Randomization was stratified by the presence or absence of documented AV block and by left ventricular ejection fraction. Patients underwent follow-up examination at 3 and 6 months after implantation and every 6 months thereafter, until study closure. Further information about the study is described in the Supplementary material online.
Managed ventricular pacing
The MVP mode provides atrial-based pacing to promote intrinsic ventricular conduction and reduce unnecessary RV pacing. It also warrants ventricular backup pacing if loss of AV conduction is detected for at least two out of four atrial depolarizations.
Reactive ATP™
Reactive ATP™ is an algorithm that monitors the atrial rhythm and can respond to a sustained AT/AF episode by delivering a special set of atrial ATP therapies according to the AT/AF cycle length and regularity.8,16
Analysis objectives and endpoints
The primary objective of this secondary analysis was to compare the incidence of persistent AF in the three randomized study arms as a function of the PR interval. We also aimed to evaluate if the PR interval, P wave duration, or PR segment interacts with pacing mode, DDD/DDDR or MVP, in terms of persistent AF incidence. The main endpoint of the analysis was persistent AF (i.e. AF lasting > 7 days) since several trials have shown AF to be conditioned by RV pacing-induced ventricular dyssynchrony or by AV dyssynchrony.3–8
Expert electrophysiologists measured P wave duration, PR interval (estimated as the time between P wave onset and QRS onset), and PR segment (estimated as the time between P wave end and QRS onset), evaluating electrocardiography (ECG) lead II derivation at a velocity of 50 mm/s.
Statistical analysis
The analysis set included all patients randomized in the MINERVA trial with information about the PR interval. Patients were considered in the randomization arm, according to the intention-to-treat principle.
Patient characteristics were summarized via descriptive statistics, including mean and standard deviation, or median with the interquartile range (IQR), for continuous variables, and counts and percentages for categorical variables, as appropriate.

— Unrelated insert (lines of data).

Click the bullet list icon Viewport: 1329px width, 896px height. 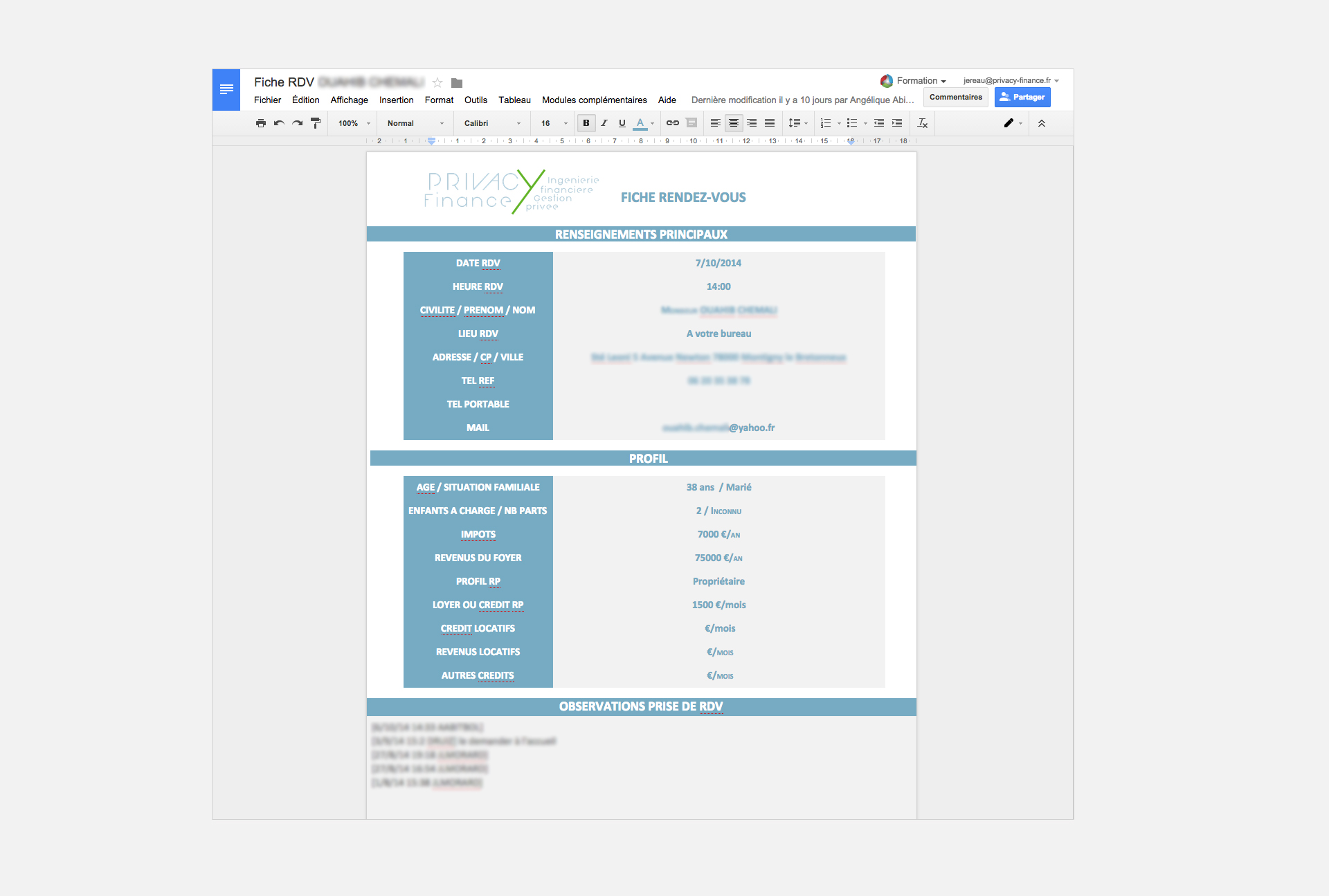[849, 122]
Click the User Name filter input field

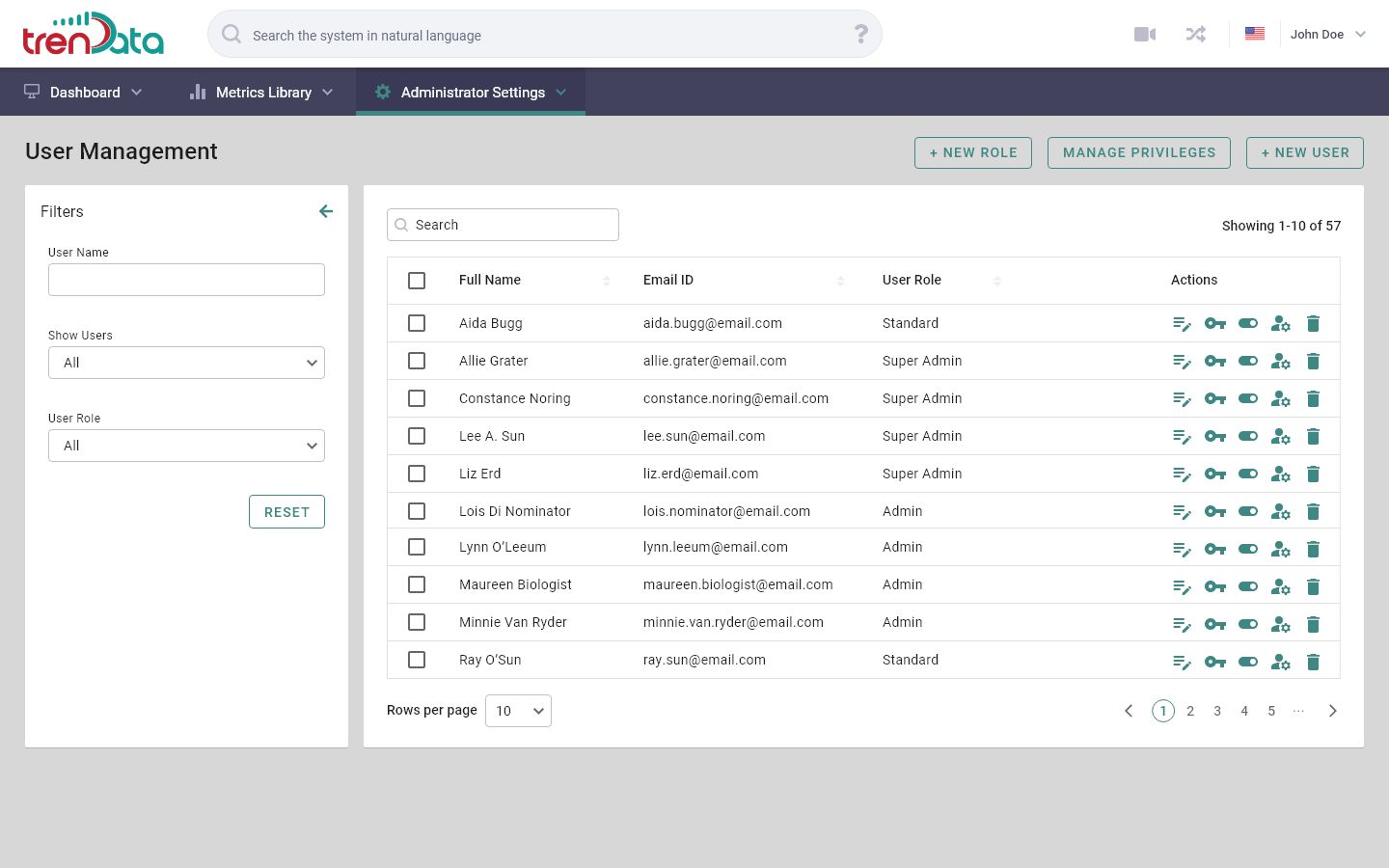coord(186,280)
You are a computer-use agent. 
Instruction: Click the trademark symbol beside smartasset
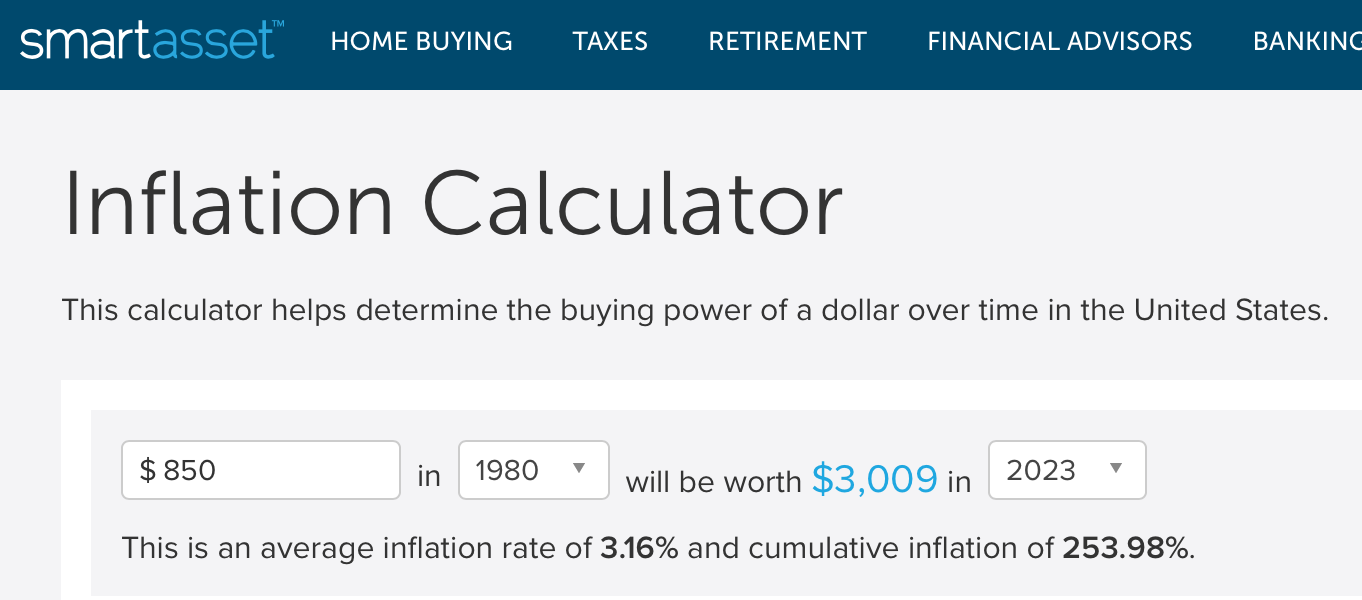277,24
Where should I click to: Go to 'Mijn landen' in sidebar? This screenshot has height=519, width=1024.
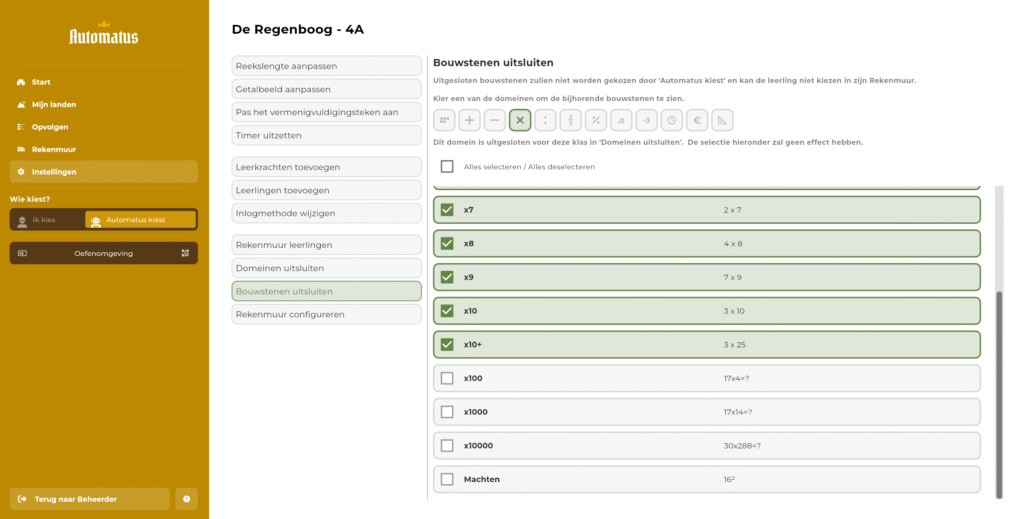click(54, 104)
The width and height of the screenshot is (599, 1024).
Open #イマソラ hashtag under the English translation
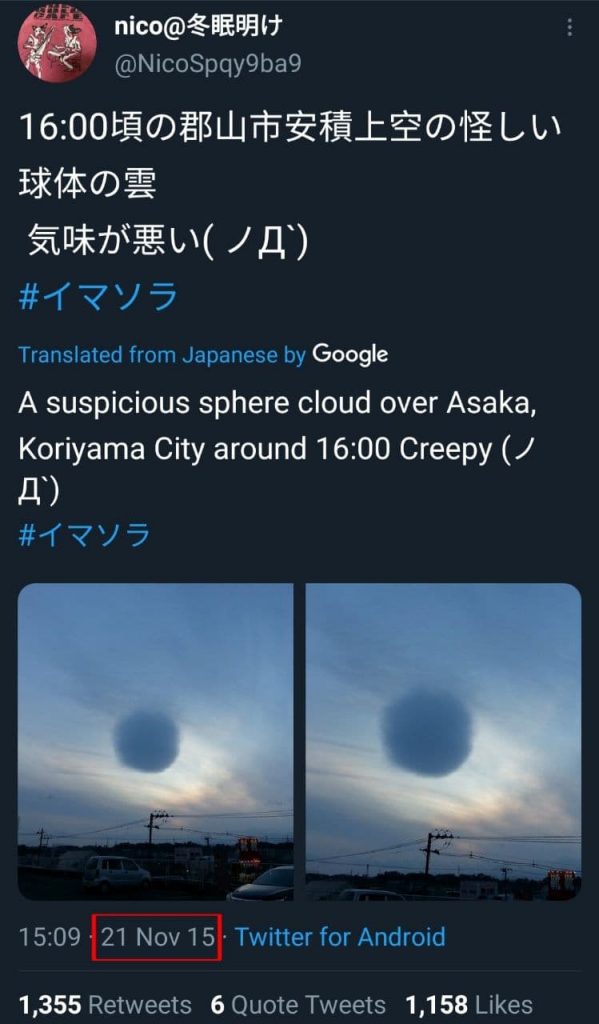(x=84, y=535)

The actuarial incidence of persistent AF was estimated by the Kaplan–Meier methods and compared by randomization arms and by PR interval. Atrial fibrillation actuarial incidence has been described, rather than AF actual incidence, since we wanted to outline how pacemaker programming or patient characteristics affect AF risk taking into account the time to the event and the actual number of patients under observation.
Risk of persistent AF was analysed through the Cox proportional hazard method, reporting hazard ratios (HR) with 95% confidence intervals (CI). The proportional hazard assumptions were tested using Schoenfeld residuals. After checking for collinearity, all variables that were significant at the 0.10 level were analysed in a multivariable backwards elimination model.
Forest plots were reported to show effect modifications by the PR interval, the P wave duration and the PR segment according to the relationship between randomized pacing mode and persistent AF.
All tests were two-sided and a P-value <0.05 was considered statistically significant.
The SAS 9.4 software (SAS Institute Inc., Cary, NC, USA) was used for statistical analyses.
Results
Out of 1166 patients randomized in the main study, information about PR intervals at pre-implant electrocardiography (ECG) was collected in 906 (78%) patients—303 Control DDDR, 318 MVP, and 285 DDDRP + MVP patients—who were included in the following analyses.
Patient baseline characteristics are shown in Table 1. Approximately half of the patients were female, and mean age was 73 ± 9 years. All patients had a history of AT/AF. Atrial fibrillation was documented in 84% of patients, and atrial flutter or atrial tachycardia in the remaining patients.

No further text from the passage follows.